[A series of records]
↓↓↓
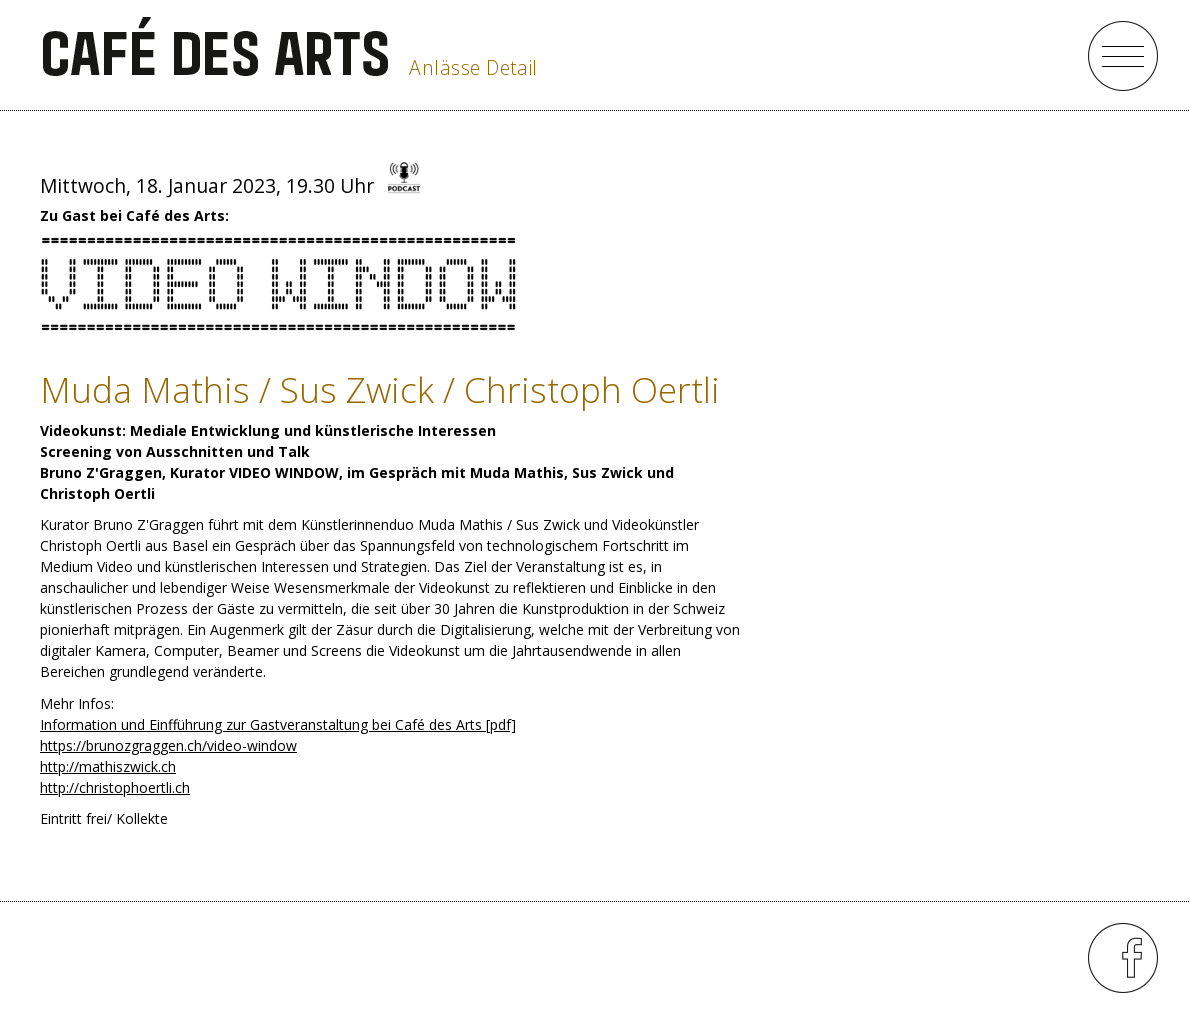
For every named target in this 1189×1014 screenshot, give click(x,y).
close (1043, 56)
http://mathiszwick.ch (108, 766)
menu (1123, 56)
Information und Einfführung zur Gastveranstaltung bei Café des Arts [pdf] (278, 724)
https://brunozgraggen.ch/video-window (168, 745)
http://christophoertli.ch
↑↑↑
▶ [Task objective]:
Print every line of the records above again word for word, leaving out the pictures.

▶ [Response]:
For every named target in this 1189×1014 screenshot, give click(x,y).
close (1043, 56)
http://mathiszwick.ch (108, 766)
menu (1123, 56)
Information und Einfführung zur Gastveranstaltung bei Café des Arts [pdf] (278, 724)
https://brunozgraggen.ch/video-window (168, 745)
http://christophoertli.ch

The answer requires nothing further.